# Extrait à lire
☆ ☆ ☆ ☆
2016. Oui, c’est en 2016, année de son podium en bloc sur les championnats du monde de Paris Bercy, que Manu Cornu a décidé de s’engager dans la course aux JO. Il était l’un des premier à se lancer dans le combiné, à envisager les jeux, et pourtant, il ne fera pas parti des français à aller à Tokyo en 2020. Plus d’un mois après la désillusion du TQO, nous sommes allés à sa rencontre pour papoter de tout ça…

Raconte nous ce qui t’a décidé en 2016 à t’engager dans la préparation olympique.

Après les championnats du monde de Bercy, je n’avais plus d’objectif sur le papier, il fallait en trouver de nouveaux.

Au même moment l’escalade rentrait aux JO sous un format combiné. Avec la 2éme place que je venais de faire, ne pas tenter l’aventure aurait été idiot.

Depuis cette décision, comment résumerais-tu les années de compétitions qui ont suivie? 

Les années de compétitions (si on se fie aux résultats)  ont été bonnes, il faut voir la préparation dans la globalité avec l’entrainement et les progrès, j’ai vu plein de choses, j’ai continué de progresser dans tous les domaines, il y a eu des erreurs dans certains choix mais c’est la vie, ça fait grandir et ça restera quoiqu’il arrive de belles années.

En 3 ans, tu as changé 3 fois d’entraîneurs (Nico Januel en 2017, Sylvain Chapelle en 2018 et Ludo Laurence en 2019) pourquoi? N’est-ce pas pénalisant tous ces changements? Comment se sont passées les transitions d’un entraîneur à l’autre? 

J’ai changé 2 fois d’entraineur en réalité, Nico m’entrainait déjà depuis 2014, mais avec sa volonté d’arrêter d’entrainer l’Equipe de France, et mon départ à Voiron pour rejoindre le pôle olympique, ça devenait compliqué, je me suis donc rapproché de Sylvain qui était  sur place.

Après un an passé à Voiron, je ne sentais pas d’équilibre dans ma vie personnelle  à coté de la grimpe, je n’avais jamais vraiment vécu cette situation… j’avais toujours vécu proche de ma famille et de mes amis, c’était pas facile de repartir de Paris quand je venais en week-end et j’avais la sensation de mieux grimper en étant à Paris.
☆ ☆ ☆ ☆
# Données fournies
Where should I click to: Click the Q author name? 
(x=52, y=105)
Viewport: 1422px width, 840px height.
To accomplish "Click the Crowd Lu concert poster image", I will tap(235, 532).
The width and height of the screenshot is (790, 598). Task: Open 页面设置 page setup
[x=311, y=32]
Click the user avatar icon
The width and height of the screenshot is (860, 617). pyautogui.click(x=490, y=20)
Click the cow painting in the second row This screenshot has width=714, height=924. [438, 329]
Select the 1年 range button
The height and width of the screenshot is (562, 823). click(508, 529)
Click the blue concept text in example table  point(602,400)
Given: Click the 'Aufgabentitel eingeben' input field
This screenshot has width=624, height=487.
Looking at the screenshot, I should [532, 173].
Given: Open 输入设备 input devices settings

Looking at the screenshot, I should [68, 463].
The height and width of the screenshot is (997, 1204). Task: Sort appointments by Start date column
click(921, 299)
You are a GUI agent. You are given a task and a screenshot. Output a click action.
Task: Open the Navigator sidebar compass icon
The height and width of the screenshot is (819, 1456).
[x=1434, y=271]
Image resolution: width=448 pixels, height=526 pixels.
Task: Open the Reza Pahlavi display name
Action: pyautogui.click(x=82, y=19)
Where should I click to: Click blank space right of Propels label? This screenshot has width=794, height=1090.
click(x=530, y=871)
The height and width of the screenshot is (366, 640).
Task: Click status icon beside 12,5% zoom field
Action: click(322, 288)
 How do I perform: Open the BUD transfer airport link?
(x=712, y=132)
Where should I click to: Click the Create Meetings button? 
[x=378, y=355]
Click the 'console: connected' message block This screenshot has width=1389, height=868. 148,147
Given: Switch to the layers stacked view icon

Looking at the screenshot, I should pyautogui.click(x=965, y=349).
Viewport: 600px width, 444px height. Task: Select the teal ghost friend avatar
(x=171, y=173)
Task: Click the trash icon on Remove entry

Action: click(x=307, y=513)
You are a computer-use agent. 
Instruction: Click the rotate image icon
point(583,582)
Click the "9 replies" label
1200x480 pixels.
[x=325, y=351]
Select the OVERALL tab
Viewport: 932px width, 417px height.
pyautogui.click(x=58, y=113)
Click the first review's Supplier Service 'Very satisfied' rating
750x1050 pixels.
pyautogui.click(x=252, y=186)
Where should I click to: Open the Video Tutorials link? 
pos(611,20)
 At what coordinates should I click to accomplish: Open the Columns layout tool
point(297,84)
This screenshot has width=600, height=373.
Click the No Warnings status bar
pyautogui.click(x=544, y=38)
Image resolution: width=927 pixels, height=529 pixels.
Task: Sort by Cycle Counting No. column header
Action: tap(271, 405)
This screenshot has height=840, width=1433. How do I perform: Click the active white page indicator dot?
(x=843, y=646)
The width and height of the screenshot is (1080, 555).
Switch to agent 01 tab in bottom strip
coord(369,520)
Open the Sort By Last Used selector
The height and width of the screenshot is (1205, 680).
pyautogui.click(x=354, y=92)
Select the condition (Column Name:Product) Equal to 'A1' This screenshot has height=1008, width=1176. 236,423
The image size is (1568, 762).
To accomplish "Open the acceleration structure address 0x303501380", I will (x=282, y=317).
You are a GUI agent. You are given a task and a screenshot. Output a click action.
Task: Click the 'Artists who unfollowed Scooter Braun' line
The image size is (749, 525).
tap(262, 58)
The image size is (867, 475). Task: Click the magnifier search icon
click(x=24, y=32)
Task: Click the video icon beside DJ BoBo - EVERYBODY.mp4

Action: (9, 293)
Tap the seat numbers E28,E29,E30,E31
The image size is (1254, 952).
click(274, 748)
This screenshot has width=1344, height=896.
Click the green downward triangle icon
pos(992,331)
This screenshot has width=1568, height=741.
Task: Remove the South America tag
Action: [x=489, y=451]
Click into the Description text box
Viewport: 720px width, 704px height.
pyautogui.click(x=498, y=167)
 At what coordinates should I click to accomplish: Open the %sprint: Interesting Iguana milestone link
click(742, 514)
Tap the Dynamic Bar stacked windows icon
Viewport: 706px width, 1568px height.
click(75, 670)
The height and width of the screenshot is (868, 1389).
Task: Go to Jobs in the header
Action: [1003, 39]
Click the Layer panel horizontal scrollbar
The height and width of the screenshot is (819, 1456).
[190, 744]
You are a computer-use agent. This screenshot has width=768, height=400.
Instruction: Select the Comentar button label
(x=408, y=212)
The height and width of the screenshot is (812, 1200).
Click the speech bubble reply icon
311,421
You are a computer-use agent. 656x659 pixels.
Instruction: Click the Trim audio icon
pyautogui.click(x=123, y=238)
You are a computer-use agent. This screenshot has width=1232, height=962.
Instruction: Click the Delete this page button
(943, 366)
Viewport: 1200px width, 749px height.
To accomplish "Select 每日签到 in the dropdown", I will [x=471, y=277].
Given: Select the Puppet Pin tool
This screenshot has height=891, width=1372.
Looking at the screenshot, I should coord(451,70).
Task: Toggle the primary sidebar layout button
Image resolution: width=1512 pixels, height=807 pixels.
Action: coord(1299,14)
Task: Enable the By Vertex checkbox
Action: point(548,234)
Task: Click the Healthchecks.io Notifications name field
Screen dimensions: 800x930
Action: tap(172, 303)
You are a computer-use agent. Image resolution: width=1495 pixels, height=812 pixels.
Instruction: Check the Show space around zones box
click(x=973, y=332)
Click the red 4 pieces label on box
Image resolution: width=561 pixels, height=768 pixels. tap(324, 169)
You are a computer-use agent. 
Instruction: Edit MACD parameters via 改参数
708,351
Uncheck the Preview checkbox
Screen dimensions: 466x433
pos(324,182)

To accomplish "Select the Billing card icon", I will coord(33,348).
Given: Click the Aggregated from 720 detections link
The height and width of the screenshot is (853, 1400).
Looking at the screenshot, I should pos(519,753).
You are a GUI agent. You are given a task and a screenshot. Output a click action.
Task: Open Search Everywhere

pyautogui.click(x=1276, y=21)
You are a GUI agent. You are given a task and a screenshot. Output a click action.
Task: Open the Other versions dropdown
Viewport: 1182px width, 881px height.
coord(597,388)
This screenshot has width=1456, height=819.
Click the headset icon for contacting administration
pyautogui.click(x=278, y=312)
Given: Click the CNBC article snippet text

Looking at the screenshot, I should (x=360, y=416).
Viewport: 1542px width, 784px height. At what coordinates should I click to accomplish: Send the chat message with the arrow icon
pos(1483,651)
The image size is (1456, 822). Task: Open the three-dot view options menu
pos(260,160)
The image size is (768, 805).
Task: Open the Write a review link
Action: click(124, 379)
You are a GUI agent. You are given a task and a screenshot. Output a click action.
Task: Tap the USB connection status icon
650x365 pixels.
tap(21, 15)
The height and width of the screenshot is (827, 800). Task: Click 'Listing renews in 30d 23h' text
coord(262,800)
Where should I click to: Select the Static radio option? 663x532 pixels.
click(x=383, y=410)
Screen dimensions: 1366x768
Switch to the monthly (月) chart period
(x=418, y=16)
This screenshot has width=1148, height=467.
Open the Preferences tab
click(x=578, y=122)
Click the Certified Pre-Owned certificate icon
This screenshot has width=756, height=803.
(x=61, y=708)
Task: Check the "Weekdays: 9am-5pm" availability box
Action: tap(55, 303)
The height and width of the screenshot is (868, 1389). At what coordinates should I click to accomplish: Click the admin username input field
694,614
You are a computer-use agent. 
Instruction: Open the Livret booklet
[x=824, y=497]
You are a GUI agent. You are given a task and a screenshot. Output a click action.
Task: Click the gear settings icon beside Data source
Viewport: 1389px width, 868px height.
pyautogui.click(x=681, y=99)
☆ ☆ ☆ ☆
# Défis
(A) Citez tous les entraîneurs nommés dans l'extrait à lire.
(B) D'après l'extrait à lire, pourquoi Manu Cornu s'est-il rapproché de Sylvain ? Répondez en une à trois phrases.
(C) Selon l'extrait à lire, quelle place Manu Cornu a-t-il obtenue aux championnats du monde de Bercy ?

# Réponses rédigées
(A) Nico Januel, Sylvain Chapelle, Ludo Laurence

(B) Nico voulait arrêter d'entraîner l'Équipe de France, et Manu Cornu partait à Voiron pour rejoindre le pôle olympique, ce qui rendait la situation compliquée. Il s'est donc rapproché de Sylvain, qui était sur place.

(C) La 2e place, en bloc.